(Excerpted records)

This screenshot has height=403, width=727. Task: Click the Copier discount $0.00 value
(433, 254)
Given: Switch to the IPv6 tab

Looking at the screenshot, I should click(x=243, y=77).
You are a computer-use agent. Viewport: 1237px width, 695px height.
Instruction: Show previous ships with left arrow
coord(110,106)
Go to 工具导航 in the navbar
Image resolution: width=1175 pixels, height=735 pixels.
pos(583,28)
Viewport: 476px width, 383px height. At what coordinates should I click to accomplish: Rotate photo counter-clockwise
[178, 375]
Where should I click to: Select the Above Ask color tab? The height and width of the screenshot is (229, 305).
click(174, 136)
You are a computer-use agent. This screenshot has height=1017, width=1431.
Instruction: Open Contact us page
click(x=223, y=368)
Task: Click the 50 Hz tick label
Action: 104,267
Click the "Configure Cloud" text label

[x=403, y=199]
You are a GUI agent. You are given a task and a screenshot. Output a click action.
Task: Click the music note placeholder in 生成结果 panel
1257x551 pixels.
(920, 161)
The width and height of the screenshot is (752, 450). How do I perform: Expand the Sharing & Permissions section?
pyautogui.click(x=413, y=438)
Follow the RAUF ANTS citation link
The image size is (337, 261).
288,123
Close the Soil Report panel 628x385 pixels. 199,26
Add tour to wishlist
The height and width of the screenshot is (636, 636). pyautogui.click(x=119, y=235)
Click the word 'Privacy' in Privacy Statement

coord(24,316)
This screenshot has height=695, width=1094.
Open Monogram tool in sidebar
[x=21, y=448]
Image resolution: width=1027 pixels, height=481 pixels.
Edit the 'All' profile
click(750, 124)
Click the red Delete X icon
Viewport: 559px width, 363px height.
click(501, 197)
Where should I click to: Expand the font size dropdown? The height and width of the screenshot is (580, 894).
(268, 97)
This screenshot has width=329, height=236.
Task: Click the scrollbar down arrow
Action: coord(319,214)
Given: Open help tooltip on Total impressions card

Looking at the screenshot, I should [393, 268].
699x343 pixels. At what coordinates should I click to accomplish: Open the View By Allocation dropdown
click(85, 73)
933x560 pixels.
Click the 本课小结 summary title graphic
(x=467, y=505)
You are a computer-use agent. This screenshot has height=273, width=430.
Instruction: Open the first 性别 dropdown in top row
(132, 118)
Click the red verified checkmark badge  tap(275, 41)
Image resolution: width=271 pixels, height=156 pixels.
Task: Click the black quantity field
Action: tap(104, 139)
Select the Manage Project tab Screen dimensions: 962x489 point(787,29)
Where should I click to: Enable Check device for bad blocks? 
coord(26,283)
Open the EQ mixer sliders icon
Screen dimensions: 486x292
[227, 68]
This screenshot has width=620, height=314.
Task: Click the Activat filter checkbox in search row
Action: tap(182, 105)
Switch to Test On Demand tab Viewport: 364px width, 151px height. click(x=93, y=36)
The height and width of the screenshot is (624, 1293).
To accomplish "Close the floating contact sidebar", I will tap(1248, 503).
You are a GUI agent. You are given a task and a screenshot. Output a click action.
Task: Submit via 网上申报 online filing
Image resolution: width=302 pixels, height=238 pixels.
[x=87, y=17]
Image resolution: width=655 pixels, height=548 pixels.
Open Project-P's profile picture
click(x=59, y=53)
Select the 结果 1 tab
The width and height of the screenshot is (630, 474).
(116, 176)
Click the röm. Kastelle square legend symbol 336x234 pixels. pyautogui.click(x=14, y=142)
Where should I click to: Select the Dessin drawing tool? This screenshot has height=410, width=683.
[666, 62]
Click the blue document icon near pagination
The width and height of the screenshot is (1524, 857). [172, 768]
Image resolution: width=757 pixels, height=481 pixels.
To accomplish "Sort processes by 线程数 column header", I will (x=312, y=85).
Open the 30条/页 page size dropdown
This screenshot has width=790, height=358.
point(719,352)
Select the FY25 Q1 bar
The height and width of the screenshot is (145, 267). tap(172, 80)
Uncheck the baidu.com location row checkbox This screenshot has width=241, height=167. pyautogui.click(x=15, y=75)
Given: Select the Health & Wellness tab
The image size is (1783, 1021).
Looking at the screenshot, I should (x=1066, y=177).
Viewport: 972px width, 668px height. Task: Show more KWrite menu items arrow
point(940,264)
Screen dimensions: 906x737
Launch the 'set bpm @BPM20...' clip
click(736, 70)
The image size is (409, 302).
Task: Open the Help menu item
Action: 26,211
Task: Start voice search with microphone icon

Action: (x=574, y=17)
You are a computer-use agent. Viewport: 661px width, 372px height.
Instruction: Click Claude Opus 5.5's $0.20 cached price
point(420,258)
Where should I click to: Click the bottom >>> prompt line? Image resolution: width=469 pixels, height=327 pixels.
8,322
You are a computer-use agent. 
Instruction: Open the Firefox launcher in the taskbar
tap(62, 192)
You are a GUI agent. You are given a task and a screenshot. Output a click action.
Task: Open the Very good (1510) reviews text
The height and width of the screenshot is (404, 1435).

(End Excerpted records)

### Activity
Line by line, set the records above down again exactly.

### Task answer
This screenshot has height=403, width=727. Task: Click the Copier discount $0.00 value
(433, 254)
Given: Switch to the IPv6 tab

Looking at the screenshot, I should click(x=243, y=77).
You are a computer-use agent. Viewport: 1237px width, 695px height.
Instruction: Show previous ships with left arrow
coord(110,106)
Go to 工具导航 in the navbar
Image resolution: width=1175 pixels, height=735 pixels.
pos(583,28)
Viewport: 476px width, 383px height. At what coordinates should I click to accomplish: Rotate photo counter-clockwise
[178, 375]
Where should I click to: Select the Above Ask color tab? The height and width of the screenshot is (229, 305).
click(174, 136)
You are a computer-use agent. This screenshot has height=1017, width=1431.
Instruction: Open Contact us page
click(x=223, y=368)
Task: Click the 50 Hz tick label
Action: 104,267
Click the "Configure Cloud" text label

[x=403, y=199]
You are a GUI agent. You are given a task and a screenshot. Output a click action.
Task: Click the music note placeholder in 生成结果 panel
1257x551 pixels.
(920, 161)
The width and height of the screenshot is (752, 450). How do I perform: Expand the Sharing & Permissions section?
pyautogui.click(x=413, y=438)
Follow the RAUF ANTS citation link
The image size is (337, 261).
288,123
Close the Soil Report panel 628x385 pixels. 199,26
Add tour to wishlist
The height and width of the screenshot is (636, 636). pyautogui.click(x=119, y=235)
Click the word 'Privacy' in Privacy Statement

coord(24,316)
This screenshot has height=695, width=1094.
Open Monogram tool in sidebar
[x=21, y=448]
Image resolution: width=1027 pixels, height=481 pixels.
Edit the 'All' profile
click(750, 124)
Click the red Delete X icon
Viewport: 559px width, 363px height.
click(501, 197)
Where should I click to: Expand the font size dropdown? The height and width of the screenshot is (580, 894).
(268, 97)
This screenshot has width=329, height=236.
Task: Click the scrollbar down arrow
Action: coord(319,214)
Given: Open help tooltip on Total impressions card

Looking at the screenshot, I should [393, 268].
699x343 pixels. At what coordinates should I click to accomplish: Open the View By Allocation dropdown
click(85, 73)
933x560 pixels.
Click the 本课小结 summary title graphic
(x=467, y=505)
You are a computer-use agent. This screenshot has height=273, width=430.
Instruction: Open the first 性别 dropdown in top row
(132, 118)
Click the red verified checkmark badge  tap(275, 41)
Image resolution: width=271 pixels, height=156 pixels.
Task: Click the black quantity field
Action: tap(104, 139)
Select the Manage Project tab Screen dimensions: 962x489 point(787,29)
Where should I click to: Enable Check device for bad blocks? 
coord(26,283)
Open the EQ mixer sliders icon
Screen dimensions: 486x292
[227, 68]
This screenshot has width=620, height=314.
Task: Click the Activat filter checkbox in search row
Action: tap(182, 105)
Switch to Test On Demand tab Viewport: 364px width, 151px height. click(x=93, y=36)
The height and width of the screenshot is (624, 1293).
To accomplish "Close the floating contact sidebar", I will tap(1248, 503).
You are a GUI agent. You are given a task and a screenshot. Output a click action.
Task: Submit via 网上申报 online filing
Image resolution: width=302 pixels, height=238 pixels.
[x=87, y=17]
Image resolution: width=655 pixels, height=548 pixels.
Open Project-P's profile picture
click(x=59, y=53)
Select the 结果 1 tab
The width and height of the screenshot is (630, 474).
(116, 176)
Click the röm. Kastelle square legend symbol 336x234 pixels. pyautogui.click(x=14, y=142)
Where should I click to: Select the Dessin drawing tool? This screenshot has height=410, width=683.
[666, 62]
Click the blue document icon near pagination
The width and height of the screenshot is (1524, 857). [172, 768]
Image resolution: width=757 pixels, height=481 pixels.
To accomplish "Sort processes by 线程数 column header", I will (x=312, y=85).
Open the 30条/页 page size dropdown
This screenshot has width=790, height=358.
point(719,352)
Select the FY25 Q1 bar
The height and width of the screenshot is (145, 267). tap(172, 80)
Uncheck the baidu.com location row checkbox This screenshot has width=241, height=167. pyautogui.click(x=15, y=75)
Given: Select the Health & Wellness tab
The image size is (1783, 1021).
Looking at the screenshot, I should (x=1066, y=177).
Viewport: 972px width, 668px height. Task: Show more KWrite menu items arrow
point(940,264)
Screen dimensions: 906x737
Launch the 'set bpm @BPM20...' clip
click(736, 70)
The image size is (409, 302).
Task: Open the Help menu item
Action: 26,211
Task: Start voice search with microphone icon

Action: (x=574, y=17)
You are a computer-use agent. Viewport: 661px width, 372px height.
Instruction: Click Claude Opus 5.5's $0.20 cached price
point(420,258)
Where should I click to: Click the bottom >>> prompt line? Image resolution: width=469 pixels, height=327 pixels.
8,322
You are a computer-use agent. 
Instruction: Open the Firefox launcher in the taskbar
tap(62, 192)
You are a GUI agent. You are given a task and a screenshot. Output a click action.
Task: Open the Very good (1510) reviews text
The height and width of the screenshot is (404, 1435).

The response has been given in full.